Camping's Apocalypse Boogie: Another misstep

First, I’m sorry for blogging again about Harold Camping’s prophetic losing streak. I will try, very hard, not to do so again. For a while.

But really, when it comes to self-proclaimed prophets, religious broadcaster Harold Camping may just be the Maxwell Smart of prognosticators.

You know.“Get Smart, the classic TV sendup of espionage where the bumbling spy, played by Don Adams, would excuse his latest gaffe with a half-hearted mea culpa, as in “Missed it by that much!” and hold up his forefinger and thumb to indicate just how close “it” was.

The joke, though, was that Maxwell was never that close. He was always way off, and clueless. Funny for a TV show.

Not so funny for a Doomsday prophet, when people who believed him sold their belongings to pay for billboards proclaiming the end; not so funny when Prophet Hal was not only wrong about May 21 being the End, but October 21 (his revised prediction) . . . and previous to that, September 6, 1994.

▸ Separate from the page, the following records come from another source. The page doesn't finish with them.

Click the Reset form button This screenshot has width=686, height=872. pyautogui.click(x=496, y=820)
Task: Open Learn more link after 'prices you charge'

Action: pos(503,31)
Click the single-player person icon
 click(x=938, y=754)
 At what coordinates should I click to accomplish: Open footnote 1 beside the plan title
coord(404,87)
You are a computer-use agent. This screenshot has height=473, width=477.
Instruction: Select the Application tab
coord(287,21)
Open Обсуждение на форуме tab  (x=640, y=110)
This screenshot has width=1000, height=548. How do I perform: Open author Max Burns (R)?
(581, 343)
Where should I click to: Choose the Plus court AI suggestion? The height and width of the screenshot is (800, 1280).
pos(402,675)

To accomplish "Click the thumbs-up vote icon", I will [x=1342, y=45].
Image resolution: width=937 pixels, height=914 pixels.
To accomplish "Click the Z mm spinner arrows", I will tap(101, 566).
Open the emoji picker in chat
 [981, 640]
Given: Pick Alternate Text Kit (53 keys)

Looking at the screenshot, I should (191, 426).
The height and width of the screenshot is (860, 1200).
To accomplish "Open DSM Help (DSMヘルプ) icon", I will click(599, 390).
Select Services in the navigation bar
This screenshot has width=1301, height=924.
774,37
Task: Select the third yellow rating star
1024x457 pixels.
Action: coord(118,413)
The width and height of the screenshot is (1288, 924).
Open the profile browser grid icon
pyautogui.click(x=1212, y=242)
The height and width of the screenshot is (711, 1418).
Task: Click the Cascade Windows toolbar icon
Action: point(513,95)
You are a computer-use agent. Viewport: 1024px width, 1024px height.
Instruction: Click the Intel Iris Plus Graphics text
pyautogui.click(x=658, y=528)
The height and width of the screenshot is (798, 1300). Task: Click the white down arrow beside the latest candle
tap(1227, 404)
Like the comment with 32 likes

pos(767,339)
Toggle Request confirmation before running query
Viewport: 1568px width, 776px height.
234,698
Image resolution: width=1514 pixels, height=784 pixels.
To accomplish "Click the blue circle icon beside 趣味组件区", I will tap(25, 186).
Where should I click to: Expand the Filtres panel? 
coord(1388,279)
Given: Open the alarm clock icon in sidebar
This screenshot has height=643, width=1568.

Why do people continue to listen? Jesus, who should know something about how these End of Time things work, warned 2,000 years ago that no one by his Heavenly Father knows when Earth gets its comeuppance. In fact, Jesus said not even he knew “the day nor the hour.”  Camping and others professing some hidden knowledge go through all sorts of painful semantics to change the meaning of that simple statement, but it’s pretty clear to me: No one knows.

That doesn’t phase Camping or others. And somehow, it always comes down to money from the faithful being a sort of starter fluid for prophecy.
Well, this time Camping says he’s just a bit “embarrassed” that the world didn’t end. Again.

In a message left on his website, Camping, 90, allowed: “When it comes to trying to recognize the truth of prophecy, we’re finding that it is very, very difficult.”

No, Harold. No “difficult” about it.

Impossible.

That’s why we who call ourselves Christians are supposed to live in love, as if every day could be our last, do what Jesus taught us to do with our fellow humans — love them, while we can. Bind up the wounds, spiritual and physical. Care for widows and orphans. Be peacemakers. Forgive. Pray.